The three-judge panel ruled late Friday that a lower court incorrectly chose to disregard many of the air pollution events over which the green groups sued and instructed the lower court to reconsider the case with instructions to take those events into account.
The court said that the judge in the district court case erred when he found that only 94 of the thousands of alleged violations were “actionable” and that even if more events were considered, Exxon should not be subject to penalties.
The circuit panel sent the case back down to the lower court “for assessment of penalties based on the correct number of actionable violations.”
“After six years of litigation against one of the state’s biggest polluters, justice has finally been served,” Luke Metzger, director of Environment Texas, said in a statement. “The appeals court ruling confirms that even the world’s most powerful corporations must be held accountable when they violate our environmental and public health laws.”

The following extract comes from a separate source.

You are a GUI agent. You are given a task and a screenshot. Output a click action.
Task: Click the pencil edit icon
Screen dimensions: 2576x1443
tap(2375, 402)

The Sierra Club said the decision is important for nearby areas suffering from air pollution problems.
“This is welcome news for the tens of thousands of people who live downwind of Exxon’s Baytown complex, the largest manufacturing facility in the country,” said Dr. Neil Carman, Clean Air Program Director for Sierra Club’s Lone Star Chapter. “We cannot get clean air in Houston if one of the region’s most persistent polluters can violate the Clean Air Act with impunity.”
Exxon said its still reviewing the court’s decision but pointed to some victories in the ruling, including the appeals court’s affirmation that Exxon acted in good faith and has a good compliance record, which are favorable factors for determining penalties.
“In addition, the appellate court recognized the district court's finding that none of the events in question actually or potentially harmed public health or the environment,” said Todd Spitler, an Exxon spokesman.